If we rely on third parties to manufacture or commercialize our product candidates, or if we collaborate with additional third parties for the development of our product candidates, we must, at times, share proprietary information with them. We may also conduct joint research and development programs that may require us to share potential trade secrets under the terms of our research and development partnerships or similar agreements. Despite the contractual provisions employed when working with third parties, the need to share confidential information increases the risk that such potential trade secrets become known by our competitors, are inadvertently incorporated into the product candidates of others, or are disclosed or used in violation of these agreements. Given that our proprietary position is based, in part, on our know-how and other confidential information, a competitor’s discovery of such information or other unauthorized use or disclosure thereof could have an adverse effect on our business and results of operations.

Enforcing a claim that a third party illegally obtained and is using trade secrets or proprietary information is expensive and time consuming, and the outcome is unpredictable. In addition, courts outside the U.S. are sometimes less willing to protect trade secrets and the enforceability of confidentiality or similar types of agreements may vary from jurisdiction to jurisdiction.

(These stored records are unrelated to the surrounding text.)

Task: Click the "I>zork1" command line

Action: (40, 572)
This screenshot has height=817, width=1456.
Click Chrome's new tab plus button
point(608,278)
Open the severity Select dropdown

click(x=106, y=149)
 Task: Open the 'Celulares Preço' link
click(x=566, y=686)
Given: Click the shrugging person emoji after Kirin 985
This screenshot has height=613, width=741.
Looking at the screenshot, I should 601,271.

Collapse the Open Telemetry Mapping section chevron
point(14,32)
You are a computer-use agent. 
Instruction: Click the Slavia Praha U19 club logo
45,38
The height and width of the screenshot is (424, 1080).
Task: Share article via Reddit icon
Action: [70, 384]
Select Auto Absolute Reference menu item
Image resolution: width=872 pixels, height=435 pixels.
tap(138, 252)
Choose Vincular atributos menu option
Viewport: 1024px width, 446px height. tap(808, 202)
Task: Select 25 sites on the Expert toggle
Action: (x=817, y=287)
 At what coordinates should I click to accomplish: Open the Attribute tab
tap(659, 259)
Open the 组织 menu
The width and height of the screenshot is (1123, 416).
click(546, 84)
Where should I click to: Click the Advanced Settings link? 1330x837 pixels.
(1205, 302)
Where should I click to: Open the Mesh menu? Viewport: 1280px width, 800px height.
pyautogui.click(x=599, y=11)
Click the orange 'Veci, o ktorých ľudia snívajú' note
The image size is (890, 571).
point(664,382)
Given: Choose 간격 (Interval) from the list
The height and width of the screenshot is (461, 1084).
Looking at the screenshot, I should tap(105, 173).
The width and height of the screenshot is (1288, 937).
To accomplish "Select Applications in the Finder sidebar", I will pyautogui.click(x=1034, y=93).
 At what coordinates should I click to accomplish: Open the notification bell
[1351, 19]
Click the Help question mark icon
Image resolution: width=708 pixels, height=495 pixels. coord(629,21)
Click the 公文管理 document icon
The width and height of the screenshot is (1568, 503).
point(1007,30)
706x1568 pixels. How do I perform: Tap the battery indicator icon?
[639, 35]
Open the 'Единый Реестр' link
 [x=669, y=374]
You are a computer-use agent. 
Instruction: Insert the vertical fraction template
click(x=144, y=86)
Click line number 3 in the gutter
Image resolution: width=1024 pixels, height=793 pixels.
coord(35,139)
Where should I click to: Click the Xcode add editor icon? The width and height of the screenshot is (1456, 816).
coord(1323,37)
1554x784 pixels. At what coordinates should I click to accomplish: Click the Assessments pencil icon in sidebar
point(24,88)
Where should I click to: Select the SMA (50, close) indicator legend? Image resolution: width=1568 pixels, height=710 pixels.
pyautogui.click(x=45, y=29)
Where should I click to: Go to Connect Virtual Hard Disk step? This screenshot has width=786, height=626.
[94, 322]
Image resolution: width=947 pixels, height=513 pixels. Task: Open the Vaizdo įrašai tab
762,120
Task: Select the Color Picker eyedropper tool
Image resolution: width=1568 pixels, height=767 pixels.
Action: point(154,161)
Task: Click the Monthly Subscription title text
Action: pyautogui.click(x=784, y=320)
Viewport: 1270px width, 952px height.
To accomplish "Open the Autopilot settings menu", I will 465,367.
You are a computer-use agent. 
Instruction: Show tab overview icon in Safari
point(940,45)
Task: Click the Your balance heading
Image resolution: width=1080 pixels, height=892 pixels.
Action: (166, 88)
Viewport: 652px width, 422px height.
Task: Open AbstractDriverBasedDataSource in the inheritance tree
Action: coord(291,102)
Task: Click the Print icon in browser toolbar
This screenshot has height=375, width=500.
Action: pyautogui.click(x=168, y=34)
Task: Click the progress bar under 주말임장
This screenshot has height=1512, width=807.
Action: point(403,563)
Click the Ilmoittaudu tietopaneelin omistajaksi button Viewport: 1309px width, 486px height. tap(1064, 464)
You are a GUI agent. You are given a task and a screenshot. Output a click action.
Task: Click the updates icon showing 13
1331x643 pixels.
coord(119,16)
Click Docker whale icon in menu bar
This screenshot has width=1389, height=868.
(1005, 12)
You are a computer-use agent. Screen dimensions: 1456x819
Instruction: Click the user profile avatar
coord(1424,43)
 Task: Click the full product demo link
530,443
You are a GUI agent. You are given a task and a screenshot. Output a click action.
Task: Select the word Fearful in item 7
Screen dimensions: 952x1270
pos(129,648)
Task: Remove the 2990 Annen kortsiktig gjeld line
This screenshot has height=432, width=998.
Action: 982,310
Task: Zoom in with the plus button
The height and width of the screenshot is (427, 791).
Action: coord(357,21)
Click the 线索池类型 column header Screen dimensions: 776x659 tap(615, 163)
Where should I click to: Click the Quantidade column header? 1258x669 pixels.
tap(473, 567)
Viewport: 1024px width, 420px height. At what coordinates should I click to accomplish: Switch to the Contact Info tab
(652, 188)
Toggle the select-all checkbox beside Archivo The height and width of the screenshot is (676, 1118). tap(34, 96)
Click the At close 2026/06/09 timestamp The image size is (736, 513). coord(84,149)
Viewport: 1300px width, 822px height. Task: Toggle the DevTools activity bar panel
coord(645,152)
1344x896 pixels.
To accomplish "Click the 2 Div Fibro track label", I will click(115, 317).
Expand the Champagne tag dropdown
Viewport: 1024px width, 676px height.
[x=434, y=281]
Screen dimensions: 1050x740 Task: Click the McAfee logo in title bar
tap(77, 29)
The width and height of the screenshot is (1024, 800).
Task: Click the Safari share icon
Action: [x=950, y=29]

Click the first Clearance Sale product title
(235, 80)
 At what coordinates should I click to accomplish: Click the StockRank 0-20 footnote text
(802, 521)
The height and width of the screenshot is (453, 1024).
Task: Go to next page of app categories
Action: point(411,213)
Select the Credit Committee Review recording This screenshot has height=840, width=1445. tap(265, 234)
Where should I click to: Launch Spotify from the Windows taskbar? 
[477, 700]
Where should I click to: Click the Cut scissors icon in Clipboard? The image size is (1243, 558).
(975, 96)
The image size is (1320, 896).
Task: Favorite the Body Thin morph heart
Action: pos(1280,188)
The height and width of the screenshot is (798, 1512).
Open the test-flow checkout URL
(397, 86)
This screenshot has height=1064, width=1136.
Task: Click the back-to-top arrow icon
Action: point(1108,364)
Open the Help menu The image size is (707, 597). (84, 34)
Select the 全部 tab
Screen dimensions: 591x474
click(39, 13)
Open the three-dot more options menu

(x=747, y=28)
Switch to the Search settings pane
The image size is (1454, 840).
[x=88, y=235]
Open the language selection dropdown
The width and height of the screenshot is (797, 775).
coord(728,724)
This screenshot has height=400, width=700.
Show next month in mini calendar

We may enjoy only limited geographical protection with respect to certain patents and we may not be able to protect our intellectual property rights throughout the world.

Filing and prosecuting patent applications and defending patents covering our product candidates in all countries throughout the world would be prohibitively expensive. Competitors may use our intellectual property in jurisdictions where we have not obtained patent protection to develop their own products and, further, may export otherwise infringing products to territories where we have patent protection, but enforcement rights are not as strong as that in the U.S. or Europe. These products may compete with our product candidates, and our and our licensors’ future patents or other intellectual property rights may not be effective or sufficient to prevent them from competing.

In addition, we may decide to abandon national and regional patent applications before they are granted. The examination of each national or regional patent application is an independent proceeding. As a result, patent applications in the same family may issue as patents in some jurisdictions, such as in the U.S., but may issue as patents with claims of different scope or may even be refused in other jurisdictions.